Patch: percona_innodb_doublewrite_path

The doublewrite buffer is a reserved area in the main tablespace of InnoDB/XtraDB. It helps avoiding data corruption when data is flushed from the buffer pool to the disk and a partial page write occurs.

This patch allows you to move the doublewrite buffer from the main tablespace to a separate location.

:!: This option is for advanced users only. See the discussion below to fully understand if you really need to use it.

Version-Specific Information

Percona-Server Version Comments
5.1.47-11.0 Full functionality available.

Variables Provided

innodb_doublewrite_file

TypeSystem and command-line variable
ScopeGlobal
DynamicNo
Defaultnone

Use this option to create a dedicated tablespace for the doublewrite buffer.

This option expects a filename which can be specified either with an absolute or a relative path. A relative path is relative to the data directory.

Detailed information

The following discussion will clarify the improvements made possible by this patch.

Goal of the doublewrite buffer

InnoDB and XtraDB use many structures, some on disk and others in memory, to manage data as efficiently as possible. To have an overview of the different components see this post. Let's now focus on the doublewrite buffer.

InnoDB/XtraDB uses a reserved area in its main tablespace, called the doublewrite buffer, to prevent data corruption that could occur with partial page writes. When the data in the buffer pool is flushed to disk, InnoDB/XtraDB will flush whole pages at a time (by default 16KB pages) and not just the records that have changed within a page. It means that, if anything unexpected happens during the write, the page can be partially written leading to corrupt data.

With the doublewrite buffer feature, InnoDB/XtraDB first writes the page in the doublewrite buffer and then to the data files.

If a partial page write occurs in the data files, InnoDB/XtraDB will check on recovery if the checksum of the page in the data file is different from the checksum of the page in the doublewrite buffer and thus will know if the page is corrupt or not. If it is corrupt, the recovery process will use the page stored in the doublewrite buffer to restore the correct data.

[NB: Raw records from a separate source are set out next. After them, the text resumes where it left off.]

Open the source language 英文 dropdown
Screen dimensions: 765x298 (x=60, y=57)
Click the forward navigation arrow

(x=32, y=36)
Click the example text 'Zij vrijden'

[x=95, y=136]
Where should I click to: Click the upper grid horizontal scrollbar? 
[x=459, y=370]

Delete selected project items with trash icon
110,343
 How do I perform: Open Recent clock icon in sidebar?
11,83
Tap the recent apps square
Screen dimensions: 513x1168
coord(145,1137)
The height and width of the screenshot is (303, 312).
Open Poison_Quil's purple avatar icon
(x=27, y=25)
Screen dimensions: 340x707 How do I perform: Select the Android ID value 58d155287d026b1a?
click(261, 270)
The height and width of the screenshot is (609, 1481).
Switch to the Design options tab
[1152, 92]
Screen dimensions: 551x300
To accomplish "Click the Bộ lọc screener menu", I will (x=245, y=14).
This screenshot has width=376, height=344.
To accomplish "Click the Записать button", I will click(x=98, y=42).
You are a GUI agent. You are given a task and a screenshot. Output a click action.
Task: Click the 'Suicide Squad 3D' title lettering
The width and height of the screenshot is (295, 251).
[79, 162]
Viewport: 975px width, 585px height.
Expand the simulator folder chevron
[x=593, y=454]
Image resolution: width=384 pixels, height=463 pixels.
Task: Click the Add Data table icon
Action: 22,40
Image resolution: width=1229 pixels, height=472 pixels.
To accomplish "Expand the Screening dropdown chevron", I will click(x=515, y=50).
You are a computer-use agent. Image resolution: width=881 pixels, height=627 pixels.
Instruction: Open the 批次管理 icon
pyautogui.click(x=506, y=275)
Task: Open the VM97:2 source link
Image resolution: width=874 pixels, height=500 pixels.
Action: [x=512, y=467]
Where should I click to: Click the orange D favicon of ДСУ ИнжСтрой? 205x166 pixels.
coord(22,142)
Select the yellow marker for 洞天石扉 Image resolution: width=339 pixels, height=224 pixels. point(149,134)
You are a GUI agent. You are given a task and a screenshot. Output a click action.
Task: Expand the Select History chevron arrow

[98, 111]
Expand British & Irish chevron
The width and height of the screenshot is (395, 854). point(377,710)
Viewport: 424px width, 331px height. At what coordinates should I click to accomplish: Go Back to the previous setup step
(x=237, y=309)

If a partial write occurs in the doublewrite buffer, the original page is untouched and can be used with the redo logs to recover the data. For further information on the doublewrite buffer, you can see this post.

Performance impact of the doublewrite buffer

In usual workloads the performance impact is low-5% or so. As a consequence, you should always enable the doublewrite buffer because the strong guarantee against data corruption is worth the small performance drop.

But if you experience a heavy workload, especially if your data does not fit in the buffer pool, the writes in the doublewrite buffer will compete against the random reads to access the disk. In this case, you can see a sharp performance drop compared to the same workload without the doublewrite buffer-a 30% performance degradation is not uncommon.

Another case when you can see a big performance impact is when the doublewrite buffer is full. Then new writes must wait until entries in the doublewrite buffer are freed.

What's new with the patch?

In a standard InnoDB/XtraDB installation, the doublewrite buffer is located in the main tablespace (whether you activate the innodb_file_per_table or not) and you have no option to control anything about it.

The patch adds an option (innodb_doublewrite_file) to have a dedicated location for the doublewrite buffer.

How to choose a good location for the doublewrite buffer?

Basically if you want to improve the I/O activity, you will put the doublewrite buffer on a different disk. But is it better on an SSD or a more traditional HDD? First you should note that pages are written in a circular fashion in the doublewrite buffer and only read on recovery. So the doublewrite buffer performs mostly sequential writes and a few sequential reads. Second HDDs are very good at sequential write if a write cache is enabled, which is not the case of SSDs. Therefore you should choose a fast HDD if you want to see performance benefits from this option. For instance, you could place the redo logs (also written in a sequential way) and the doublewrite buffer on the same disk.

Related Reading

Please note that this is NOT a place to ask questions or report bugs. This comment system is only intended for users to share tips and documentation additions concerning particular document.
Please report bugs to https://bugs.launchpad.net/percona-project/+filebug and ask general questions in maillist Percona-discussions

Discussion

Yasufumi Kinoshita, 2010/07/07 23:22

Why my description about parallelization of write IO is removed? The doublewrite basically semi-serializes the write IO. The characteristic is not depend on its size. If you use good fs and storage about good parallelization of write IO. You should not use doublewrite buffer if you want performance of write IO. Currently, the usual fs of Linux is not so good to parallelize write IO, and the performance impact seems not so big. But in the future, the doublewrite will become ineffective for fast storage and good fs. I think the changing size of doublewrite buffer effects not so good.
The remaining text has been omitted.